There have been “whistle-blowers”, those who leak information, a vast array of incompetent, over-paid officials who have eventually been found to resign only after they have been afforded the dignity of an exit package and an unwarranted positive testimonial. Embarrassments like Judge Beattie (found “not guilty” while his co-accused judge pleaded guilty) can be shifted sideways to anonymous postings (Accident Compensation Appeals Authority in Beattie’s case), but someone speaking up at all, let alone being punished? I just can’t say I’ve heard of that, except at the relatively low-level like Corrections Dept. staff member Jossie Bullock or nurse Neil Pugmine who were dealt with by their employers for their going public on issues that alarmed them.
I raise the issue of the seemingly systematic timidity of public officials because of the petition I wrote to the Governor-General imploring her to refuse assent, or at least delay assent, to the Foreshore & Seabed Bill in 2004. She signed it while on holiday immediately after it was couriered to her before seeing the petitions. Now for her to have even delayed the signing would have been a constitutional crisis of sorts, but the circumstances certainly justified it. On lower order issues one would think the ability and justifications for stands on principle would occur far more often. Apparently not.
It could be argued that officials do what they can within the rules and their battles are unsung, but I’m not convinced. As the movie Judgment at Nuremburg illustrated even those Germans who were used as prosecution witnesses had often gone along with the Nazis to an unacceptable stage of active collaboration.

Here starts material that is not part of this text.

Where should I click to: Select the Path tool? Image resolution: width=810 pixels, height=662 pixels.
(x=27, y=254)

Nixon wanted to fire the special investigator delving into the Watergate affair and instructed his Attorney-General to do so. Because it was constitutionally improper he refused and Nixon sacked him. Within hours he brought in the new Attorney-General and asked the same of him – he also refused – and Nixon then instantly fired him. Then he finally found one who would fire the investigator. I fear that in the NZ system, that is to say the Westminster/Crown system, he would have been sacked first go with not even so much as an argument and probably scant media scrutiny too.
So I watch the current Prime Minister’[s criticism and that of the Attorney-General (he’s not a lawyer) of the Auditor-General with expectancy. He has had the temerity to publicly rebuke the ruling Labour Party’s fraudulent election spending. Not that he’s alone in this of course, they had had warnings from many electoral authorities over it before it happened. Under the aegis of the State Services Commission he is safe…for now.

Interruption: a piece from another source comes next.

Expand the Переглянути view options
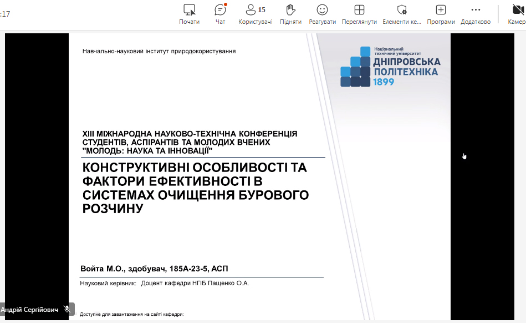 point(359,10)
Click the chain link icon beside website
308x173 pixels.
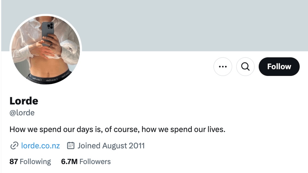[14, 146]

I recall though the flip-side of the “whistle-blowers” – the government’s little helpers (why else would they – apart from ideology and partnership?). I’m thinking here specifically of the former Solicitor-General, Terence Arnold, the principle head-kicker for prosecuting Opposition M.P’s (and humiliated in front of the Supreme Court with the watery evidence against Ahmed Zaoui) who was earlier this year elevated to the Justice of the High Court and Appeal Court. What appears to the outside observer as Mugabesque political persecution has apparently been repaid with a judicial role. I’m particularly alarmed and not confident that Arnold is appropriate because my Appeal is set to go before that court in the near future. What will someone with an authoritarian track record make of sedition?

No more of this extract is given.